WORK TO COMPLETE: Below are records; reproduce exactly the lines from the one that has "Task: Select 网络 in the sidebar" through the one that has "Click the forward", ends included, and nothing more.
+++ RECORDS FOR THE EXERCISE
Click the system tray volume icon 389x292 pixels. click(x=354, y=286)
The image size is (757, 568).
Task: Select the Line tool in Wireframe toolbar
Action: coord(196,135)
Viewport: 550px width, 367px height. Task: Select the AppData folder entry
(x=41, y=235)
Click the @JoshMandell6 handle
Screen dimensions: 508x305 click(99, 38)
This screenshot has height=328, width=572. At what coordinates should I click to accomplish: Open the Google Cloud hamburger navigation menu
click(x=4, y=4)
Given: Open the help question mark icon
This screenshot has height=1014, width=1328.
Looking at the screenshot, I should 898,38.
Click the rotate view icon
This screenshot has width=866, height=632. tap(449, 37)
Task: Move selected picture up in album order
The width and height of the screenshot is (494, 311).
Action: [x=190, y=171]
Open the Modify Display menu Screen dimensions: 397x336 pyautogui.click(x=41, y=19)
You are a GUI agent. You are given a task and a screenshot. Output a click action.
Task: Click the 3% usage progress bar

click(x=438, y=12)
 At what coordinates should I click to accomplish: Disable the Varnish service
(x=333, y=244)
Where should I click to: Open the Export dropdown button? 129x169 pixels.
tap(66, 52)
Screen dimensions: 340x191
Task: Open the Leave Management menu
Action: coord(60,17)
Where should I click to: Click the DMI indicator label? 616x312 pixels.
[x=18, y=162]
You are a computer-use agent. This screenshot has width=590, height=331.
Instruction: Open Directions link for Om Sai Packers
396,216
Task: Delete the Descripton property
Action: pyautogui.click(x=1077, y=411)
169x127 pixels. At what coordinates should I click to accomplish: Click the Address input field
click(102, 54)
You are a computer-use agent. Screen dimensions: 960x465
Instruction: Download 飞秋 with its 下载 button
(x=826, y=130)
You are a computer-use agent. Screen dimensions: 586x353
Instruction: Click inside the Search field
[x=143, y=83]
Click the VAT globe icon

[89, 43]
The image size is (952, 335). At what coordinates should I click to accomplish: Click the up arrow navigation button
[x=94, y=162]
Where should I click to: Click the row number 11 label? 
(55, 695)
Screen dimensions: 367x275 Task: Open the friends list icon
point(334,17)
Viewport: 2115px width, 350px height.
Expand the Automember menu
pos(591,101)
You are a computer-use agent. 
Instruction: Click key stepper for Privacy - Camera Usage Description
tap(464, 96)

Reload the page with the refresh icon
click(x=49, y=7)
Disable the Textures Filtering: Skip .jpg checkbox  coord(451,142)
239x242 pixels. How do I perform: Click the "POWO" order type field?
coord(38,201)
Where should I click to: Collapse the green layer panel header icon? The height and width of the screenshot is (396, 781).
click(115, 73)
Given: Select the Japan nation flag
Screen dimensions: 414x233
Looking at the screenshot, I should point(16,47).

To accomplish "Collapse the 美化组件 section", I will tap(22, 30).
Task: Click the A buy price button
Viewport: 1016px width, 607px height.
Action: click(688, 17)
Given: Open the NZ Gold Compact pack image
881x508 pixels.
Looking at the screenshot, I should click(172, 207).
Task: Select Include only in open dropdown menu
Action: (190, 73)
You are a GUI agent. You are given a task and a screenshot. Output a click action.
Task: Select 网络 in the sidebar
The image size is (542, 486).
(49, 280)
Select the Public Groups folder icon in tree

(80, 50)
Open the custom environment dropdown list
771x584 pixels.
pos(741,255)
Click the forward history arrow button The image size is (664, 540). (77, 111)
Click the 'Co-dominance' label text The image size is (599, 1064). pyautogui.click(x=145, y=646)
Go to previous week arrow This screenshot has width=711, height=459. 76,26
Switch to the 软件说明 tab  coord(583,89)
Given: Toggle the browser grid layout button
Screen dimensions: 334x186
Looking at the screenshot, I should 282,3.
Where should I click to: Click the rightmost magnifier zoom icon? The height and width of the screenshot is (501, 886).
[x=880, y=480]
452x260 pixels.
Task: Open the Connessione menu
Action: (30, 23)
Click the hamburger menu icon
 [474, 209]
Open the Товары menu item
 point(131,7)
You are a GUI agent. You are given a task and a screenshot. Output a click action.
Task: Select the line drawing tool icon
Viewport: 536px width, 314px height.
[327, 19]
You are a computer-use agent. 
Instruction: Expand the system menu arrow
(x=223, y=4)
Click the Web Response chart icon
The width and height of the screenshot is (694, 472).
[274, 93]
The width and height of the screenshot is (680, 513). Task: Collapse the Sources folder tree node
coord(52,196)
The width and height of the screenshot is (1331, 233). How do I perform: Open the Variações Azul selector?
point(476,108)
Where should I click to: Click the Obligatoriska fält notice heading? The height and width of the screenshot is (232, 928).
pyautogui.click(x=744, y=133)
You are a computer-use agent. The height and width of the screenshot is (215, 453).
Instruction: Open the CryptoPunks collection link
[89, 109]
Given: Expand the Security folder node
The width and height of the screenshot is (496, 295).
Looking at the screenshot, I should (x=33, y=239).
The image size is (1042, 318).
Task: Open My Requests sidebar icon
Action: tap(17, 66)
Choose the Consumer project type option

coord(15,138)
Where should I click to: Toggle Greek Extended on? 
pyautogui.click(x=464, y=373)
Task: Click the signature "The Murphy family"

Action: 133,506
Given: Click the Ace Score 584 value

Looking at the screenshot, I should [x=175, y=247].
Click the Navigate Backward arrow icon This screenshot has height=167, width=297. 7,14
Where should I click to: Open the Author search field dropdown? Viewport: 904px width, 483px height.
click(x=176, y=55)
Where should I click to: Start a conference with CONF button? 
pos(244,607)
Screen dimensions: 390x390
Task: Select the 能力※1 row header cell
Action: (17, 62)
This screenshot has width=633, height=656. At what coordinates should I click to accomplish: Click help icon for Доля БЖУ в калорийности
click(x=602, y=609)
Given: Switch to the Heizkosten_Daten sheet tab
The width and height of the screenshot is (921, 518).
++++++
ANSWER SPACE:
Task: Select 网络 in the sidebar
The image size is (542, 486).
(49, 280)
Select the Public Groups folder icon in tree

(80, 50)
Open the custom environment dropdown list
771x584 pixels.
pos(741,255)
Click the forward history arrow button The image size is (664, 540). (77, 111)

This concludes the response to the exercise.